X-Rspamd-Queue-Id: CEEA8180C07AB
X-Spamd-Result: default: False [0.00 / 100.00]
X-Rspamd-Server: rspam02
X-Bogosity: Ham, tests=bogofilter, spamicity=0.000000, version=1.2.4
Sender: owner-linux-mm@kvack.org
Precedence: bulk
X-Loop: owner-majordomo@kvack.org
List-ID: <linux-mm.kvack.org>

[CC: Dave Chinner, Jan Kara, xfs]

On Sat, Jun 20, 2020 at 10:15 PM Matthew Wilcox <willy@infradead.org> wrote:
>
> On Sat, Jun 20, 2020 at 09:19:37AM +0300, Amir Goldstein wrote:
> > On Fri, Jun 19, 2020 at 6:52 PM Matthew Wilcox <willy@infradead.org> wrote:
> > > This patch lifts the IOCB_CACHED idea expressed by Andreas to the VFS.
> > > The advantage of this patch is that we can avoid taking any filesystem
> > > lock, as long as the pages being accessed are in the cache (and we don't
> > > need to readahead any pages into the cache).  We also avoid an indirect
> > > function call in these cases.
> >
> > XFS is taking i_rwsem lock in read_iter() for a surprising reason:
> > https://lore.kernel.org/linux-xfs/CAOQ4uxjpqDQP2AKA8Hrt4jDC65cTo4QdYDOKFE-C3cLxBBa6pQ@mail.gmail.com/
> > In that post I claim that ocfs2 and cifs also do some work in read_iter().
> > I didn't go back to check what, but it sounds like cache coherence among
> > nodes.
>
> That's out of date.  Here's POSIX-2017:
>
> https://pubs.opengroup.org/onlinepubs/9699919799/functions/read.html
>
>   "I/O is intended to be atomic to ordinary files and pipes and
>   FIFOs. Atomic means that all the bytes from a single operation that
>   started out together end up together, without interleaving from other
>   I/O operations. It is a known attribute of terminals that this is not
>   honored, and terminals are explicitly (and implicitly permanently)
>   excepted, making the behavior unspecified. The behavior for other
>   device types is also left unspecified, but the wording is intended to
>   imply that future standards might choose to specify atomicity (or not)."
>
> That _doesn't_ say "a read cannot observe a write in progress".  It says
> "Two writes cannot interleave".  Indeed, further down in that section, it says:
>
>   "Earlier versions of this standard allowed two very different behaviors
>   with regard to the handling of interrupts. In order to minimize the
>   resulting confusion, it was decided that POSIX.1-2017 should support
>   only one of these behaviors. Historical practice on AT&T-derived systems
>   was to have read() and write() return -1 and set errno to [EINTR] when
>   interrupted after some, but not all, of the data requested had been
>   transferred. However, the US Department of Commerce FIPS 151-1 and FIPS
>   151-2 require the historical BSD behavior, in which read() and write()
>   return the number of bytes actually transferred before the interrupt. If
>   -1 is returned when any data is transferred, it is difficult to recover
>   from the error on a seekable device and impossible on a non-seekable
>   device. Most new implementations support this behavior. The behavior
>   required by POSIX.1-2017 is to return the number of bytes transferred."
>
> That explicitly allows for a write to be interrupted by a signal and
> later resumed, allowing a read to observe a half-complete write.
>

Tell that to Dave Chinner (cc). I too, find it surprising that XFS developers
choose to "not regress" a behavior that is XFS specific and there is no
proof or even clues of any application that could rely on such behavior.
While the price that is being paid by all real world applications that do
mixed random rw workload is very much real and very much significant.

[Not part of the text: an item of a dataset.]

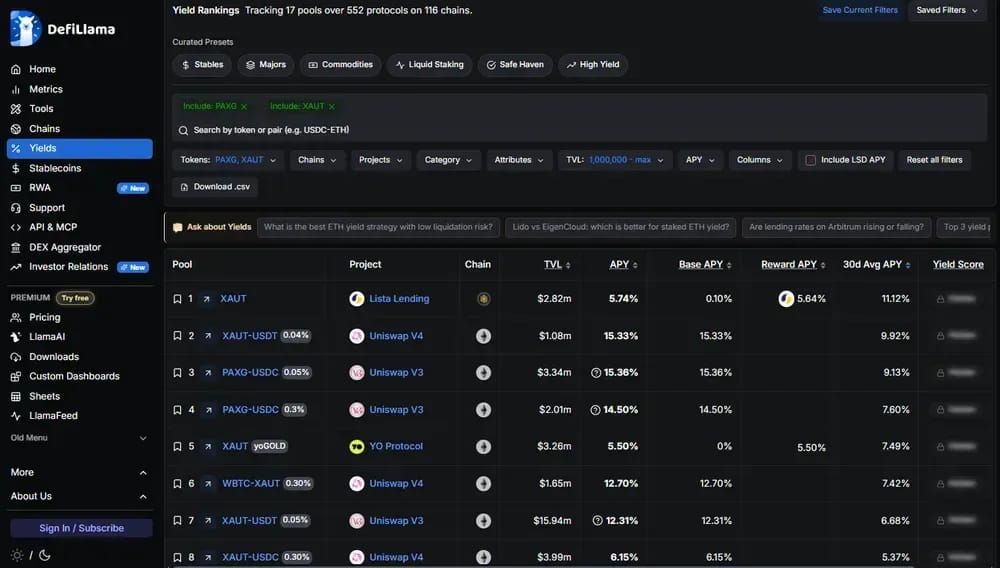Expand the Old Menu section
The image size is (1000, 568).
[78, 438]
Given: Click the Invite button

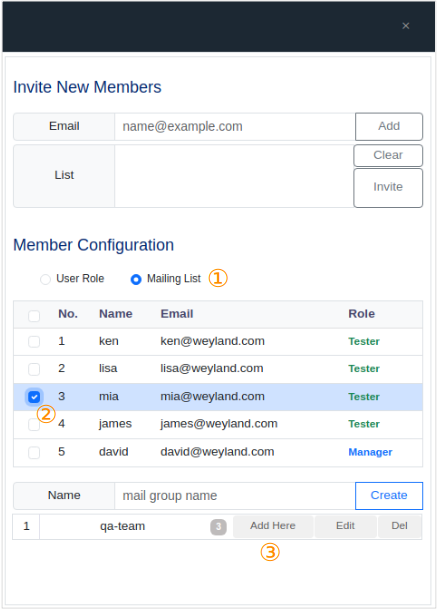Looking at the screenshot, I should click(388, 188).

The original discussion on the original post quickly steered towards the
behavior change of rwsem [1], which you Matthew also participated in.
The reason for taking the rwsem lock in the first place was never seriously
challenged.

I posted a followup patch that fixes the performance issue without breaking
the "atomic rw" behavior [2] by calling generic_file_read_iter() once without
i_rwsem to pre-populate the page cache.
Dave had some technical concerns about this patch, regarding racing
with truncate_pagecache_range(), which later led to a fix by Jan Kara to
solve a readahead(2) vs. hole punch race [3].

At the time, Jan Kara wrote [3]:
"...other filesystems need similar protections but e.g. in case of ext4 it isn't
so simple without seriously regressing mixed rw workload performance so
I'm pushing just xfs fix at this moment which is simple."

And w.r.t solving the race without taking i_rwsem:
"...So I have an idea how it could be solved: Change calling convention for
->readpage() so that it gets called without page locked and take
i_mmap_sem there (and in ->readpages()) to protect from the race..."

My question to both Jan and Matthew is - does the new aops ->readahead()
API make things any better in that regard?
Will it make it easier for us to address the readahead vs. hole punch race
without having to take i_rwsem before readahead()?

Thanks,
Amir.

[1] https://lore.kernel.org/linux-xfs/20190325154731.GT1183@magnolia/
[2] https://lore.kernel.org/linux-xfs/20190404165737.30889-1-amir73il@gmail.com/
[3] https://lore.kernel.org/linux-xfs/20200120165830.GB28285@quack2.suse.cz/